Crescono le domande di welfare nel Lazio, ma è ancora lenta l’integrazione fra i diversi strumenti di protezione sociale: pubblici, del non profit, assicurativi e privati. Gran parte del carico assistenziale ricade quindi sulle spalle delle istituzioni e delle famiglie, le cui risorse finanziarie, al contrario, tendono a diminuire. E’ pertanto indispensabile dare maggiore impulso a un welfare integrato che sappia combinare istituzioni, sviluppo economico e reti territoriali.
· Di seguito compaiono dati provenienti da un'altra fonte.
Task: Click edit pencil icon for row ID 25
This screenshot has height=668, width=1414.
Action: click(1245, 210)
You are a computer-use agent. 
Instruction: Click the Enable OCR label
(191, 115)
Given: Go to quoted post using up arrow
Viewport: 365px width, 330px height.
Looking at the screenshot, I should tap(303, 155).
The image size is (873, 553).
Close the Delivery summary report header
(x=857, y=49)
Sono queste le principali conclusioni a cui è giunto lo studio realizzato dal Censis per il Consiglio Regionale Unipol nell’ambito del Programma poliennale Welfare Italia, presentato oggi a Roma dal Presidente del CRU Lazio Claudio Di Bernardino e Giuseppe Roma, senior advisor della Fondazione Censis e discusso dal Presidente di Unipol Pierluigi Stefanini, dal Presidente della Regione Lazio Nicola Zingaretti e da esponenti delle istituzioni, delle forze sociali e delle imprese laziali.
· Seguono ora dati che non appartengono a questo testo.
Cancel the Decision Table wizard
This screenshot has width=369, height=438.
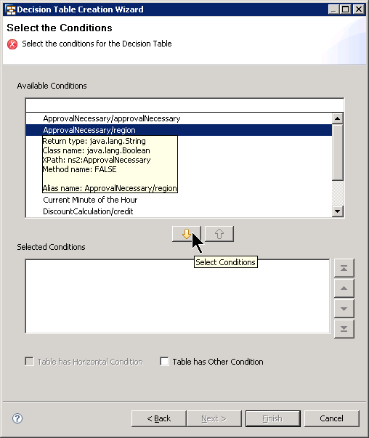(331, 418)
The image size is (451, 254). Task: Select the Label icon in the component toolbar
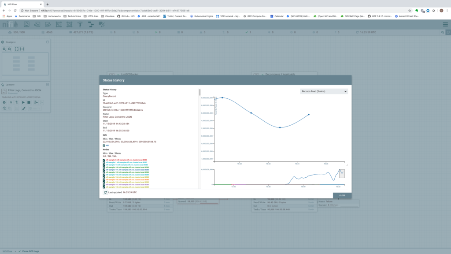102,25
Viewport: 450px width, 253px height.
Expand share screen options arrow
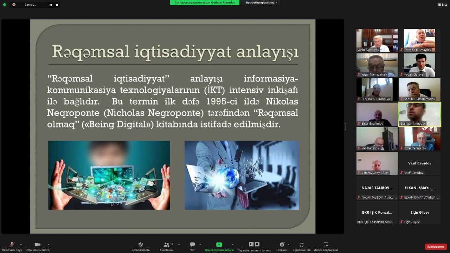point(232,245)
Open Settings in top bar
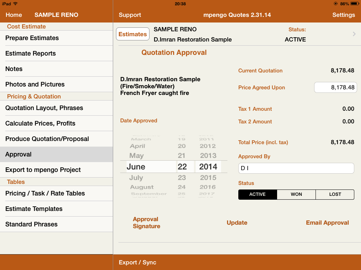Image resolution: width=361 pixels, height=270 pixels. tap(343, 15)
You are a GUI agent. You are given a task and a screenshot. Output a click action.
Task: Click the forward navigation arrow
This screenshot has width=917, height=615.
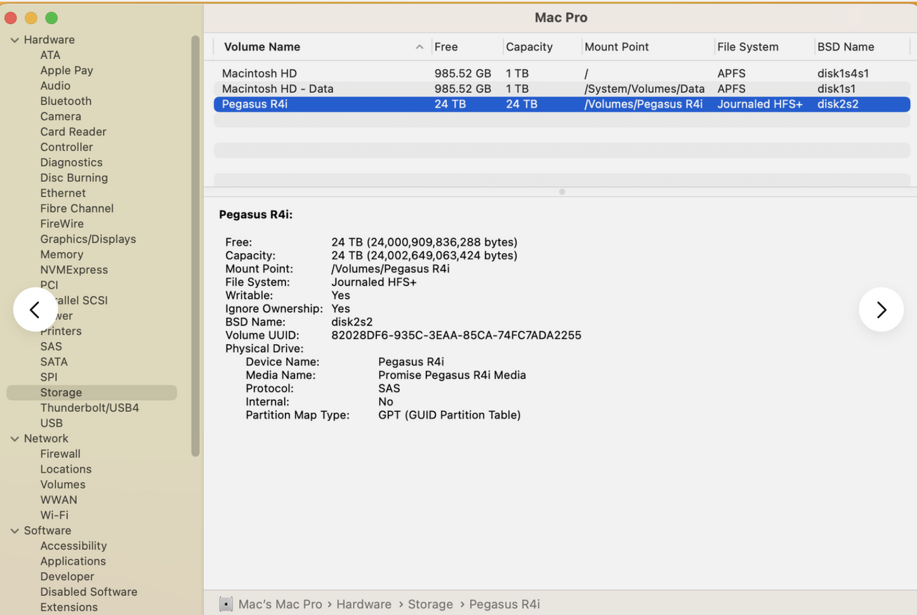(881, 309)
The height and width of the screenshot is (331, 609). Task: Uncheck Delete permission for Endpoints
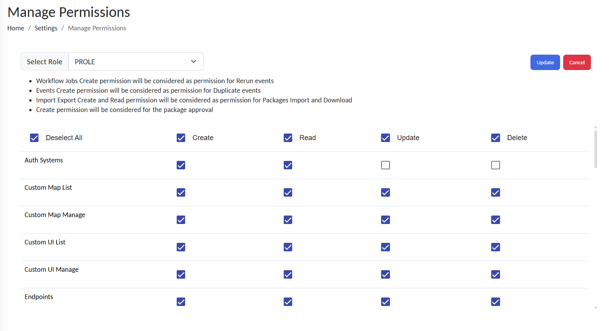(x=495, y=302)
Nei prossimi 15 anni la popolazione del Lazio supererà i 6 milioni di residenti, ma soprattutto aumenterà l’incidenza della popolazione con piu’ di 65 anni dall’attuale 20,5% al 24,8%, e in particolare, nel 2030, gli anziani supereranno di oltre 200mila unità i giovani fra 15-34 anni. Questa situazione pone problemi di sostenibilità al sistema sanitario e assistenziale, rendendo sempre più urgente l’adeguamento dei loro modelli di gestione. Inoltre, anche sotto questo profilo, si pone il problema di accelerare nelle politiche di sviluppo, perche’ nella regione vi sia più occupazione e più reddito.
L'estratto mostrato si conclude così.